The Times of India offers a complete list of those on the plane.

When the crash occurred the weather was clear, the jet was relatively new, and the airport had no previous flight accidents, leading officials to speculate pilot error. However, the airport itself has come under fire for more than a decade for its position on a hilltop plateau.

'No accident'

“This was no accident," the Environmental Support Group states in a press release, "but the direct result of deliberate failure of officials at the highest level in the Director General of Civil Aviation, Airports Authority of India, Ministry of Civil Aviation and the Government of Karnataka [administrations] for allowing this 2nd runway to be built in criminal negligence of applicable norms and standards. Such a strong charge is being made as the likelihood of this kind of a crash (the worst case scenario) was predicted.”

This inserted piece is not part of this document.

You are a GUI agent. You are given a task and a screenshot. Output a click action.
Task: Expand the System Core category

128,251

The Environment Support Group sued twice to stop the airport’s expansion, arguing that a newly built runway did not comply with national or international standards. The High Court dismissed the suits, and the Supreme Court in February 2003 dismissed "Environment Support Group and ors. vs. Union of India and ors."

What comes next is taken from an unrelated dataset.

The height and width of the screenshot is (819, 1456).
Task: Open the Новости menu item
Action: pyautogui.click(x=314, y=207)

"...No one in authority cared to listen to our fervent pleas," the ESG states. "This even when we demonstrated through a variety of representations that that the site chosen for expansion at Bajpe was surrounded by deep valleys on three sides of the runway and did not provide for emergency landing areas as required."

Union Aviation Minister Praful Patel said the pilots were highly experienced. "The pilot had 10,200 hours of flying experience. Of these, he had 7,000 hours as a pilot in command and had over 2,000 hours on a Boeing plane. He was also familiar with Mangalore airport and had flown in and out several times," Mr. Praful Patel is quoted in India's NDTV news.

Another Indian official said that there have been 36,000 take offs and landings on this air field without an accident, until now.

But pilot error could not be ruled out. The airport in Mangalore, in the Western Ghats, never before had a airplane crash, despite the difficulty of landing there. “This particular incident appears like a pilot error,” Sanat Kaul, a former aviation official who also once was on Air India’s board of directors, told The New York Times.

Looming problems

This was India's deadliest plane crash over a decade. The 1996 mid-air collision of Saudi Arabian Airlines and Kazakhstan Airlines killed 349 people. Crashes in 2000 and 2009 killed 60 and 21, respectively.

The incident points to larger, looming troubles within India's aviation industry, The New York Times reports:

"The accident focused attention on India’s booming but troubled aviation industry, one that reflects the contradictions of a nation with one of the world’s fastest-growing economies but where electricity is irregular and clean water scarce, and many people struggle to survive on less than a dollar a day. Start-up commercial airlines have grown exponentially here in recent years. The number of domestic air passengers has tripled in the last five years, and the number of international passengers traveling to and from the country has doubled."

Endemic corruption is also a worry. New Indian pilots can log fewer hours than their American counterparts before receiving their license, and even then the Indian pilots are known to cut corners.

“Basically you pay the flight schools a lot of money” and in return they give you a license, one new commercial pilot in New Delhi told the Times. Trainee pilots sometimes pay others to fly the required hours on their behalf.

Eight passengers survive

India's news station NDTV highlights that eight passengers "miraculously" survived the crash. When the plane split open on the edge of the cliff, some passengers jumped out before it crashed into the valley, according to NDTV.

"The pilot suddenly braked after landing. The aircraft hit something, burst into flames and fell apart. Four-five of us fell out when this happened so we were saved," survivor Stalin Mayakutti told NDTV.

A team of Boeing officials and US forensic scientists are slated to arrive in India Tuesday to help with the recovery and reconstruction efforts, according to the Times of India.